Another of Sharpe's ideas that may arouse dissent is that the witch trials were the result of social pressure among women: Incidents of accusations such as the malefic sickening of children or livestock by a supposed witch, he claims, "suggest. . .witchcraft tensions, witchcraft suspicions, and witchcraft accusations were frequently one of the ways in which disputes between women were resolved, existing tensions being brought to a head by that most female of concerns, worry over a child's health" (pp. 177-179). According to Sharpe, the "simplistic connection between witchcraft accusations and male oppression collapses while, conversely, the impression that witchcraft accusations were somehow generated by disputes between women gains support" (p.178) based on the ratio of female to male testimony in witchcraft trials. He does, however, note that "it would be going too far to claim that the presence of women accusers and women witnesses negates the idea that persecution of witches was somehow connected to the fact that early modern England was a male-dominated society" (p.174).
Sharpe's analysis extends to socio-economic factors and social anxieties that may have led to the persecution of some women:
It was the economic marginality of such women that made their neighbors unhappy about them and led to their being accused as witches. . . . Such women, many of them widows or women living outside the conventional hierarchies of family or household, were not only perceived as poor but also as being outside normal patterns of control. . . . Concern over uncontrolled or independent women might have been more intense in this period, irrespective of the phenomenon of witchcraft. (p.175)
Instruments of Darkness is heavily studded with episodes of accusation and trial taken from records of various English counties.
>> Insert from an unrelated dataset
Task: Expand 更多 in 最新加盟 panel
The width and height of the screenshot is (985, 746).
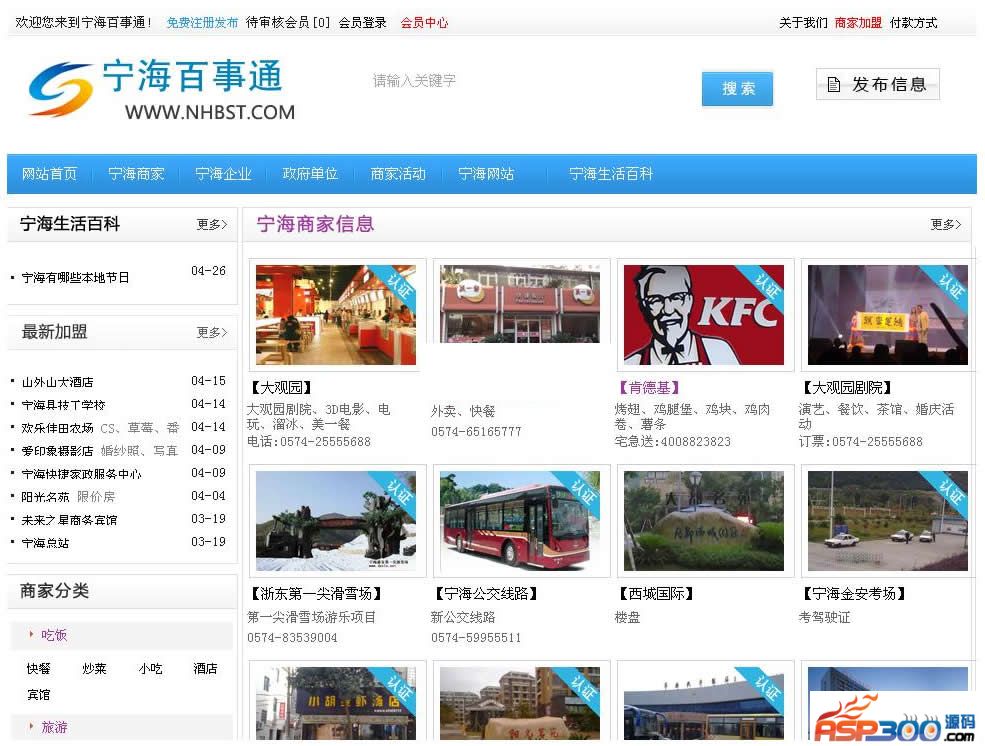Action: 211,333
Some readers may question the conclusions Sharpe draws from these incidents, as well as his dismissal of theory regarding the descent of contemporary Wiccan and other Pagan religions from ancient religious practices, but the incidents themselves make for absorbing and informative reading. However a reader may feel about Sharpe's own analysis, the information he presents is material for constructing an understanding of the witch trials that may be very different from the one he suggests.
Both Damned Women and Instruments of Darkness are well-considered and well-detailed. The prose style of Instruments of Darkness is somewhat balky, whereas Damned Women is written so smoothly that readers may glide past certain ideas without noticing them. Both books present well-examined data and well-built theories, but it may be that no book will ever succeed in providing the definitive answers to the many questions the trials continue to raise.
[Susan Taylor is an MFA candidate in the Creative Writing program at the University of Minnesota. Her interests include feminist studies and historical and contemporary witchcraft.]